In their outreach effort, METRO leaders like Barrow Emerson, the agency’s planning and development manager, provided an opportunity for other partners to step forward in the search for new funding sources. Two local colleges eventually did, chipping in more than a combined $1 million.
The METRO board has since approved a far-less-than-expected 10 percent service cut—still nothing to celebrate—which goes into effect Thursday, Sept. 8.
“This was the most dramatic thing I’ve ever been involved in,” says Emerson, who has worked for 14 agencies across the country during his 38 nomadic years in the transportation field. “Thirty percent was going to be as bad as you would ever have seen at a public transit agency. Ten percent is bad, but it does happen at times at bus companies, because you deal with the ebbs and flows of economies and external funding sources.”
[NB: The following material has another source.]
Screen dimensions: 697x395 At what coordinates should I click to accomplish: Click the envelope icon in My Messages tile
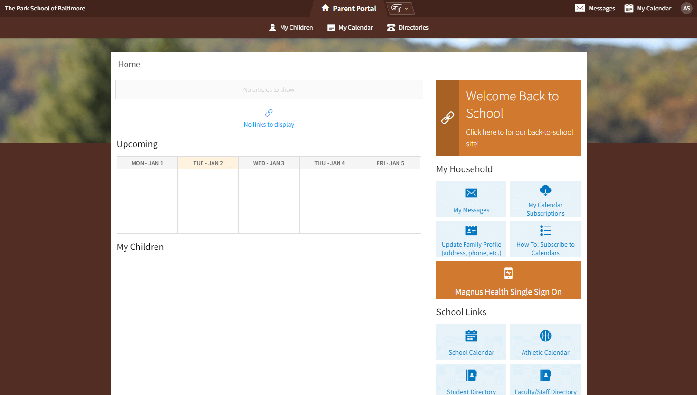[471, 193]
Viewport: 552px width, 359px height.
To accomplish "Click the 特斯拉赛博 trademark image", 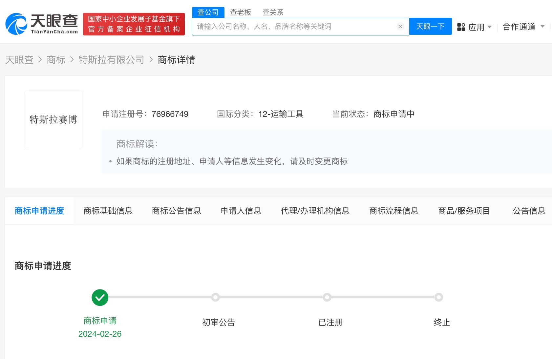I will tap(53, 120).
Emerson, a self-described “geography geek” sporting a red-white-and-blue Grateful Dead tie, says he plans to finish his career in Santa Cruz over the coming years and retire here.
The new funding comes from a few different places. Some dollars will come from Cabrillo College, which is kicking in $944,000 annually to preserve routes like 91X that are crucial to the college, and allow students to take the bus by flashing their student IDs, just as UCSC students do.
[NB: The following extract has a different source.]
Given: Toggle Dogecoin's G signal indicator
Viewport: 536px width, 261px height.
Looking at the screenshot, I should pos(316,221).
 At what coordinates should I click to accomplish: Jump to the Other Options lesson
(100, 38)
UCSC, meanwhile, has agreed to put an extra $600,000 a year toward METRO, which was recently looking to cut as much as $6.5 million from its budget. Emerson and Alex Clifford, the METRO agency’s CEO, also scoured budgets to eliminate inefficiencies, cutting vacant positions and incentivizing early retirement. Lastly, a countywide transportation sales tax measure hits ballots in November that would provide an extra $2.75 million dollars in transportation funding if approved by a two-thirds majority.
Still, some of the bus supporters aren’t ready to cheerlead the METRO’s direction.
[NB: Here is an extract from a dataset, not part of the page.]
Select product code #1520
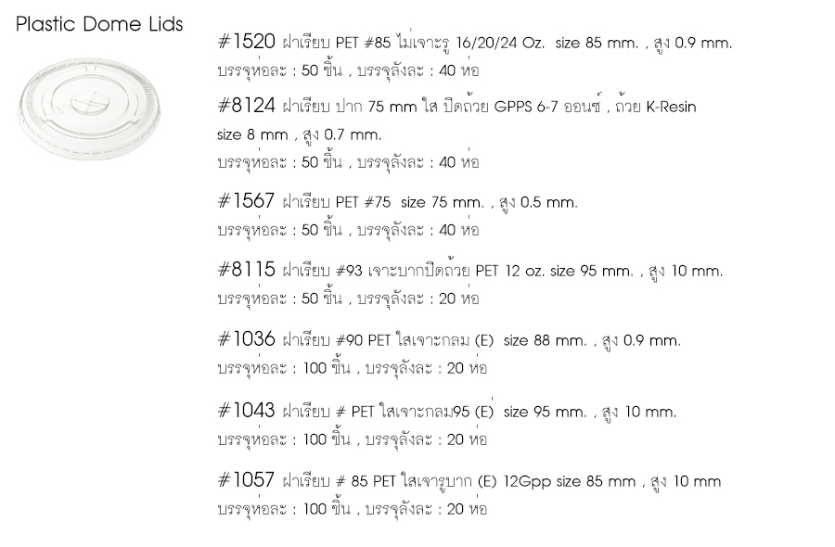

“Little by little, they are reducing services,” says activist Ernestina Saldaña, a member of the Santa Cruz Bus Riders Association. “Last year it was the services of ParaCruz. This year it was the services to some areas. And they are talking already about increasing the fare for next year. So, this problem is not solved.”
Saldaña is at the downtown farmers market on a hot Wednesday afternoon, a pale blue “Bernie 2016” sticker plastered to the back of her electric wheelchair. She’s handing out fliers for Santa Cruz City Council candidate Drew Glover, partly because he’s promised a “fully funded” METRO. Saldaña, like Glover, opposes November’s comprehensive transportation measure because she wants to see a more complete bus system, one with expanded service and affordable fares for low-income people.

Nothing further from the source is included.